* **Excerto do texto**:

···

Acórdão nº 1889/03.7TBVFR.P1.S1 de Supremo Tribunal de Justiça (Portugal), 14 de Fevereiro de 2012

Magistrado ResponsávelGABRIEL CATARINO
Data da Resolução14 de Fevereiro de 2012
EmissorSupremo Tribunal de Justiça (Portugal)

Recorrentes: “AA, S.A.” Recorrida: “BB – Indústria de Calçado, Lda.” e “CC – Indústria de Calçado, Lda.

” I. – Relatório Irresignada com a decisão proferida na apelação que havia sido interposta da decisão prolatada na 1.ª instância [[1]] que decidiu: “Julgar improcedente o recurso da autora; Julgar procedente o recurso das RR”, e, assim, “[revoga-se] em parte a decisão apelada, retirando desta a condenação das Rés no pagamento à autora da indemnização de clientela”, recorre, de revista, a A., “AA, S.A.”, havendo a considerar para o presente recurso os sequentes: I.1. – Antecedentes processuais e motivação da pretensão.

AA, SA, com sede em ..., B... M... France, 44700 Orvault, França, instaurou acção declarativa (de condenação), com processo ordinário, contra “BB, Indústria de Calçado, Lda.” com sede na Rua ... de M..., ..., ..., A... e “CC, Indústria de Calçado, Lda.”, com sede em C... da I..., E..., peticionando que sejam a ré BB condenada a pagar à autora a quantia de € 43.529,84, de comissões em dívida e € 119.317,21 de indemnização de clientela, bem como € 49.086,66 de indemnização por falta de fundamento da resolução do contrato de agência – ou, entendendo-se que o contrato se manteve em vigor, as comissões relativas às vendas posteriores à resolução, aos clientes angariados pela autora, a liquidar em execução de sentença – e € 21.256,00 de comissões indevidamente deduzidas pela ré, tudo no total de € 264.245,08; e, ser a ré CC a pagar à A. € 14.542,73 de comissões em dívida, € 854,74 dos respectivos juros de mora, como ainda € 44.663,26 de indemnização de clientela, € 24.543,34 de indemnização por falta de fundamento de resolução do contrato de agência – ou, entendendo-se que o contrato se manteve em vigor, as comissões relativas às vendas posteriores à resolução do contrato, aos clientes angariados pela autora, a liquidar em execução de sentença –, € 7033 de comissões indevidamente deduzidas pela ré no total de € 91.637,07; a isto deverão acrescer juros à taxa legal.

Alegou que, em 30 de Janeiro de 1986, o administrador da autora celebrou um contrato de agência no sector do calçado com “DD, Lda.

” Os sócios daquela firma adquiriram pouco depois participações sociais no capital social das 2.ª rés. EE promoveu então por conta das rés, a venda de calçado no mercado francês, e ainda nos mercados belga e suíço.

Em 1996 EE constitui a AA SA e devido à actividade da autora as vendas das rés tiveram um grande incremento, e o seu nome e os seus produtos ficaram conhecidos nesses mercados.

···

* **Material fornecido**:
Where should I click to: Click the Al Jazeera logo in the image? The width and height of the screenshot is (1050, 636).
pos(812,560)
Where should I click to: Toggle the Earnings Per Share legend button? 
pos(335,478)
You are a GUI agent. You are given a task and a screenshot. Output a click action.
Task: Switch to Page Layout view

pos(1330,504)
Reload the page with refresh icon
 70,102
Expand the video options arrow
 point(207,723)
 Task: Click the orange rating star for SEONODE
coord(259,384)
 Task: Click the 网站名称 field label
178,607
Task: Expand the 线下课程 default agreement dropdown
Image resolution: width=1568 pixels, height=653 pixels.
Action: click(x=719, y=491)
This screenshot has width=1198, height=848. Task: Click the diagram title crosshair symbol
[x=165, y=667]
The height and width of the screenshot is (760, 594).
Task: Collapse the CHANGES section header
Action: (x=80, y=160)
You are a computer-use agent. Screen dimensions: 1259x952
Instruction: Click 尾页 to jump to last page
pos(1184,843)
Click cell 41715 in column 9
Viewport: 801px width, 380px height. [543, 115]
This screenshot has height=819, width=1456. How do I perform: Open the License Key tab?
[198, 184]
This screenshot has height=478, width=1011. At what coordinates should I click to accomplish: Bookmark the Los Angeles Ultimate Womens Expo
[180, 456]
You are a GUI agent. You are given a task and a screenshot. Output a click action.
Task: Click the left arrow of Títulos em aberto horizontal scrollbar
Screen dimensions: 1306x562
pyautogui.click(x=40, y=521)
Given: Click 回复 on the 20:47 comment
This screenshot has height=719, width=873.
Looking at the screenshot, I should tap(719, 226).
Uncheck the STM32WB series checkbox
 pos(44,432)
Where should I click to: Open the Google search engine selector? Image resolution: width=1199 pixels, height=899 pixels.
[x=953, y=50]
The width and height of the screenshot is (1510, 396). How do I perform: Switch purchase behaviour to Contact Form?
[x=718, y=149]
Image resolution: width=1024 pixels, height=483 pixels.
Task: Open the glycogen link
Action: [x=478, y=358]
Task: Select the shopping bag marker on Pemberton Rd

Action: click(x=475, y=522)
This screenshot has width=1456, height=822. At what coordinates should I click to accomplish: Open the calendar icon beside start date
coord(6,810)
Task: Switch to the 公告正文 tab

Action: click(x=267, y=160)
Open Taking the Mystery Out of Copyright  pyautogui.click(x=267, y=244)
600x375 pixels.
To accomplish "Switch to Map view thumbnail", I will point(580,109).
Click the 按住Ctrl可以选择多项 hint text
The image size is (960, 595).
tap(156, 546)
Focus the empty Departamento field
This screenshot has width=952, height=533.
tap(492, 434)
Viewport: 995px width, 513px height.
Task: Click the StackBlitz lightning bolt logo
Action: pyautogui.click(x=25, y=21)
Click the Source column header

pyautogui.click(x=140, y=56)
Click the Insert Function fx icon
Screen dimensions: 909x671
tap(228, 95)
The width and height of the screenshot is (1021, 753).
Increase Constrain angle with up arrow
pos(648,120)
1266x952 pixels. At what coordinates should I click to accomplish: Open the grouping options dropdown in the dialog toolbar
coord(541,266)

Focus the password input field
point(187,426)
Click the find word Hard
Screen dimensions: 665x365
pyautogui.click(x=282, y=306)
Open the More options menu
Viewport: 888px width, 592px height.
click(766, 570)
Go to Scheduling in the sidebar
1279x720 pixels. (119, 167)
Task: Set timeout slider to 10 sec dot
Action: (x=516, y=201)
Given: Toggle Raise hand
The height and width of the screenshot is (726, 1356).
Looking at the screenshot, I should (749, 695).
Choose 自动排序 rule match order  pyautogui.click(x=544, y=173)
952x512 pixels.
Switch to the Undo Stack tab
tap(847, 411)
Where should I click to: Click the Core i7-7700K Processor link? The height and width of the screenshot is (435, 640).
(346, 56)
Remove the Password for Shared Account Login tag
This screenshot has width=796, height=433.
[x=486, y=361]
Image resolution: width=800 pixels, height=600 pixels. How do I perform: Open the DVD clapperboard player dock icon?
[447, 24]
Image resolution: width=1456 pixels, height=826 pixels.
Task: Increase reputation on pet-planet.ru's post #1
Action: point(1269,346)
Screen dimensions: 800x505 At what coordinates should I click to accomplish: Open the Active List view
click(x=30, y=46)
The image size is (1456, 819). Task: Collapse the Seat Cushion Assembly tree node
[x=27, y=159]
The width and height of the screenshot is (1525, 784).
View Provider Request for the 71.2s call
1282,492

···

* **Responda ao seguinte**:
[a] Segundo o acórdão do Supremo Tribunal de Justiça, as afirmações seguintes são verdadeiras? (i) A autora tem sede em França. (ii) O contrato de agência com "DD, Lda." foi celebrado em 30 de Janeiro de 1996. (iii) EE promoveu a venda de calçado no mercado italiano.
[b] Que quantias em euros pede a autora que a ré CC seja condenada a pagar, segundo o acórdão do Supremo Tribunal de Justiça? Indique cada uma com o respetivo título e não inclua o total.
[c] Redija a continuação do acórdão do Supremo Tribunal de Justiça, começando logo depois da última frase apresentada.

* **Respostas por ordem**:
[a]
(i) Sim: "com sede em ..., B... M... France, 44700 Orvault, França"
(ii) Não: "em 30 de Janeiro de 1986, o administrador da autora celebrou um contrato de agência no sector do calçado"
(iii) Não: "a venda de calçado no mercado francês, e ainda nos mercados belga e suíço"

[b]
- € 14.542,73 de comissões em dívida
- € 854,74 dos respetivos juros de mora
- € 44.663,26 de indemnização de clientela
- € 24.543,34 de indemnização por falta de fundamento de resolução do contrato de agência
- € 7033 de comissões indevidamente deduzidas pela ré

[c]
Com a data de 3 de Julho de 2002 e recebidas a 7 de Julho, as rés enviaram à autora cartas semelhantes a resolver o contrato de agência com efeitos imediatos, sendo certo que a fundamentação apresentada para fazer cessar os contratos de agência é falsa e há muito por elas conhecida e certamente há mais de 30 dias.

Aponta, por fim os montantes das comissões em dívida e da indemnização de clientela.

Contestaram (em 381.º artigos), de forma conjunta, as rés, impugnando os fundamentos da acção e classificando como excepção situações factuais de difícil qualificação, dada a acrasia factual e dispersão cronológica com que a motivam, mas, seguramente, alegando que a firma DD, Lda. não teve qualquer intervenção no acto de constituição da ré BB, sendo que aquela firma e os seus sócios também não participaram na constituição da ré CC.

Mais alega que os termos do acordo celebrado entre a BB e a AA não foram reduzidos a escrito, o mesmo sucedendo no acordo celebrado entre CC e a autora.

Peroram acerca da lei aplicável para concluir que, tanto a lei francesa como a lei português, propinam o direito de resolução para os casos de grave e reiterada violação dos deveres essenciais do contrato de agência – cfr. fls. 81 a 83 - terminando por estimar que a acção deverá ser parcialmente procedente e as RR condenadas a pagar à A. as quantias a título de comissão de serviço referentes ao ano de 2002, no montante de € 43.160,00 , quanto à Ré BB, e € 14.542,77, quanto à ré CC. Em sede de pedido reconvencional, pedem a autora seja condenada a pagar à ré BB a quantia indemnizatória de € 286.689,49 e à ré CC o montante de € 257.066,31, bem como, condenar a autora a pagar às rés os montantes a apurar em execução de sentença, quanto aos ganhos ilicitamente obtidos por aquela, nos termos genéricos alegados e ainda naqueles que se vierem a apurar na fase instrutória em complemento e concretização daqueles.

Tais quantias advém de condutas levadas a cabo pela autora violadoras de deveres contratuais e que fundamentaram a declaração de resolução do contrato de agência mencionado, e das quais resultaram prejuízos avultados para cada uma das rés.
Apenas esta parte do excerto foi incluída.